Stu Hart: Lord of the Ring (also known as Lord of the Ring - An Inside Look at Wrestling's First Family) is a 2002 biography of Canadian professional wrestler and promoter Stu Hart, written by journalist Marsha Erb and published by ECW Press. The book is generally considered to be the most in-depth work on Hart's life and career.

==Background==
The book was authorized by the Hart family and published by ECW Press. Erb had worked with the family previously as the lawyer of Jim Neidhart, one of Hart's sons-in-law.

==Content==
The book's initial focus is on the lives of Hart's grandfather and father, giving context to Hart's later life. It chronicles Hart's childhood with his father, mother and two sisters living in poverty on the Canadian prairie during the early 1910s and 1920s, his time as an amateur wrestler, and his military service and early career as an in-ring performer. It also covers the development of his relationship with his future wife, Helen Smith, and his time as a promoter and trainer of Stampede Wrestling.

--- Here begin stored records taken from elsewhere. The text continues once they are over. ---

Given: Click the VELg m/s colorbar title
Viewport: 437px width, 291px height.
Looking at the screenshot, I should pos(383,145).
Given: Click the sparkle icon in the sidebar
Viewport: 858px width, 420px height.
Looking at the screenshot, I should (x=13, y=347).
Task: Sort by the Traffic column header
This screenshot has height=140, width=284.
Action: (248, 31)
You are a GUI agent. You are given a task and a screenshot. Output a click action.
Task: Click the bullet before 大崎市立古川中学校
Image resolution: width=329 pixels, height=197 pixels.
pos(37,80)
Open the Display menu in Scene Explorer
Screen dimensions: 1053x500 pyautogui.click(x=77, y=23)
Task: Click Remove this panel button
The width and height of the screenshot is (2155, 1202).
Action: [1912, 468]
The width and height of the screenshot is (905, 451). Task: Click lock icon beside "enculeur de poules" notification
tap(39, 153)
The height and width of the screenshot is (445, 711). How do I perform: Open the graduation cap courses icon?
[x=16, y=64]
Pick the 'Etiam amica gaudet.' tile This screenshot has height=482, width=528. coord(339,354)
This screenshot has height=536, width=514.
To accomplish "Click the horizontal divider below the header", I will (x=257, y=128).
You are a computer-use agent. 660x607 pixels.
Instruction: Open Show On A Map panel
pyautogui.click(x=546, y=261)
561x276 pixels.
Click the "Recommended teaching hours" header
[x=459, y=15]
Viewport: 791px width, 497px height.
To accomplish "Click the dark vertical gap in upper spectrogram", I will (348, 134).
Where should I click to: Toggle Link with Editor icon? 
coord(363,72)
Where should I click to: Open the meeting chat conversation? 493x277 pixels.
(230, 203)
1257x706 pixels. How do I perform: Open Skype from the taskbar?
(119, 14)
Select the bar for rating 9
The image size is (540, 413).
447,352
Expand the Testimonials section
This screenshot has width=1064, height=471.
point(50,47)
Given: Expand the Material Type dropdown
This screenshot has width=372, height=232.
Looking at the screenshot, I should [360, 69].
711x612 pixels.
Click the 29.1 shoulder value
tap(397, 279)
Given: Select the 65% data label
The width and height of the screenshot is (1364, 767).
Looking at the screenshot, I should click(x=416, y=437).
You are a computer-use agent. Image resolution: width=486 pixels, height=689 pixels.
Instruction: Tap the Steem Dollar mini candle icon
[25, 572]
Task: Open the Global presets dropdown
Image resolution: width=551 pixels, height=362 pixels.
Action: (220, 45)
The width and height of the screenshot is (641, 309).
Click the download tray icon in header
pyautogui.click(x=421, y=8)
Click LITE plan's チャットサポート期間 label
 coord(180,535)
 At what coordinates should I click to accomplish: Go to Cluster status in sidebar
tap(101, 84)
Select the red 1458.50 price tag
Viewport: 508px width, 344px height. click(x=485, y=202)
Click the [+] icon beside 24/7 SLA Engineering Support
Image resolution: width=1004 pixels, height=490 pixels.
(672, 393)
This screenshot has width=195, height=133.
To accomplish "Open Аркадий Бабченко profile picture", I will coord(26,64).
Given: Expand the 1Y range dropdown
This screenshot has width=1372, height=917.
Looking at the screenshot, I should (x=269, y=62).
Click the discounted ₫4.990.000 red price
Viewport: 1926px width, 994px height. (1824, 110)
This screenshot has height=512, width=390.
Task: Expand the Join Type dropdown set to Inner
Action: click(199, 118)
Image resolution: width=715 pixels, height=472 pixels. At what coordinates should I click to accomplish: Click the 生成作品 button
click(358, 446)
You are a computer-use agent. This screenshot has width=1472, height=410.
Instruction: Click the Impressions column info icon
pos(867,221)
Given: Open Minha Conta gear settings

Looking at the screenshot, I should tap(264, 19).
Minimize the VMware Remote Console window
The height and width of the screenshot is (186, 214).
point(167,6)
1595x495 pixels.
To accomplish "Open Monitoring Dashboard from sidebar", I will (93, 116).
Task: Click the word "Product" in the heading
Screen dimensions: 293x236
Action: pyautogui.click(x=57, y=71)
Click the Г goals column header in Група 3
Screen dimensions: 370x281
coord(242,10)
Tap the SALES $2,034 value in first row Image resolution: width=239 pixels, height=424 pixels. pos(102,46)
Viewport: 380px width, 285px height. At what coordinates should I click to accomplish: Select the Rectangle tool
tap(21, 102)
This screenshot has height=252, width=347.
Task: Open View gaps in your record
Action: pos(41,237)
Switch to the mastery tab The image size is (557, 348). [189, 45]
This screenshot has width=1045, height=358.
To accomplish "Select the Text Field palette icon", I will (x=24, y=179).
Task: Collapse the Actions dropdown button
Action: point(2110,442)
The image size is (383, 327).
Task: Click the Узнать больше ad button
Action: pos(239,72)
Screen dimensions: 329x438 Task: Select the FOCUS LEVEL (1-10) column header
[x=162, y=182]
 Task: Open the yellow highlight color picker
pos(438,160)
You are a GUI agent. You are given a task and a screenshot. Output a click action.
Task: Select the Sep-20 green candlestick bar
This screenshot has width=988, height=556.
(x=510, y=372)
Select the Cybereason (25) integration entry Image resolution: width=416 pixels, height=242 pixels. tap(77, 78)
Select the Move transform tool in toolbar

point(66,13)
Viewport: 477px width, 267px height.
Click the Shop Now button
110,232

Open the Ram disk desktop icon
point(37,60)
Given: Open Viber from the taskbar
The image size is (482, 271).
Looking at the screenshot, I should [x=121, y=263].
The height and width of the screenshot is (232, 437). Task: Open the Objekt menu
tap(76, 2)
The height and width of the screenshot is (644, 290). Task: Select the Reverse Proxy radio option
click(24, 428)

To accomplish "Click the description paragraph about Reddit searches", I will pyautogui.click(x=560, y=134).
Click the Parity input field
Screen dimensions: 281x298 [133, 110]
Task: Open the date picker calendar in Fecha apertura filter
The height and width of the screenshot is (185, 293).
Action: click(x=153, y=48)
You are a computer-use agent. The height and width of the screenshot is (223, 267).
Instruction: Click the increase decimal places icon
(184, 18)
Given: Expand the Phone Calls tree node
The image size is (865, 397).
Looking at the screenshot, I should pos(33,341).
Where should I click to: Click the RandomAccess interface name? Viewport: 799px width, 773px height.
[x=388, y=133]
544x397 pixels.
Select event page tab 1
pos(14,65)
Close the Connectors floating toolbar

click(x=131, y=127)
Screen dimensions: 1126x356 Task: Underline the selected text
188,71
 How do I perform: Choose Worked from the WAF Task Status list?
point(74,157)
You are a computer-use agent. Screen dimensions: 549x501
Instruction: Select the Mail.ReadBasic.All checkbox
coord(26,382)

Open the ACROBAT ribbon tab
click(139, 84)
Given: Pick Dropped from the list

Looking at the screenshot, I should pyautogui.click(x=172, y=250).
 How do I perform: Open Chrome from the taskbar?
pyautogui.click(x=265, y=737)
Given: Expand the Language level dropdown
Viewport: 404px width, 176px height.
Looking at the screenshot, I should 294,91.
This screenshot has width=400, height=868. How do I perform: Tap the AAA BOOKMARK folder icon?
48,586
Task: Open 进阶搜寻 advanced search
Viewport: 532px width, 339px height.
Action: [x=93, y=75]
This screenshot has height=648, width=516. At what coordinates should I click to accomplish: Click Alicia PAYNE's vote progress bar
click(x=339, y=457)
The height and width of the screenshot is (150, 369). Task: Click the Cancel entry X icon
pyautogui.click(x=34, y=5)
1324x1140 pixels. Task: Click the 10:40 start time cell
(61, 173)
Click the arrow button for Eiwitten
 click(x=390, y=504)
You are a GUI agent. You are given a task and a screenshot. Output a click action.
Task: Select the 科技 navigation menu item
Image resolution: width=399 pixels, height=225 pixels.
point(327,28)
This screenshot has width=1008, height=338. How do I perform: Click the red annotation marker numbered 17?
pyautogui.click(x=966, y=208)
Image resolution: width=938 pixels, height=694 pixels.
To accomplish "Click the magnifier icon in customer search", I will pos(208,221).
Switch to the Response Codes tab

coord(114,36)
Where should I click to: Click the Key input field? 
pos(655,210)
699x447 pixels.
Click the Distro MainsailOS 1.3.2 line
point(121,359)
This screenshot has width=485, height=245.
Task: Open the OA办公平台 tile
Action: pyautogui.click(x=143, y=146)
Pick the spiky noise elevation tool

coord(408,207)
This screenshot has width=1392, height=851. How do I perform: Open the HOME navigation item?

The book covers Hart's experiences as a father to his twelve children (Smith, Bruce, Keith, Wayne, Dean, Ellie, Georgia, Bret, Alison, Ross, Diana and Owen), and how he managed to raise them all while handling Stampede Wrestling.

Like many other biographies of wrestlers, the book focuses on the period after the Great Depression, especially after World War Two, and offers general insight into the early wrestling industry in western Canada.

The book also features over thirty photographs courtesy of the Hart family.

==Reception==
The Wrestling Observer Newsletter described the book as the most comprehensive work ever written about Hart's life, which covers his life all up until almost the end.

Sports journalist Heath McCoy notes in his book Pain and Passion: The History of Stampede Wrestling, which chronicles the wrestling territory which Hart owned and managed, that the book's description of the deal which turned over ownership of the promotion to Vince McMahon may have been inaccurate. The book implies that the deal was sealed with a verbal agreement, but Pain and Passion states that other sources indicated that there was a written agreement. McCoy nonetheless found the book to be of great value when writing Pain and Passion. He also noted that the book confirmed a few stories from the controversial book Under the Mat, which was written by Hart's youngest daughter, Diana, and published a few years earlier. McCoy elaborated on these in Pain and Passion.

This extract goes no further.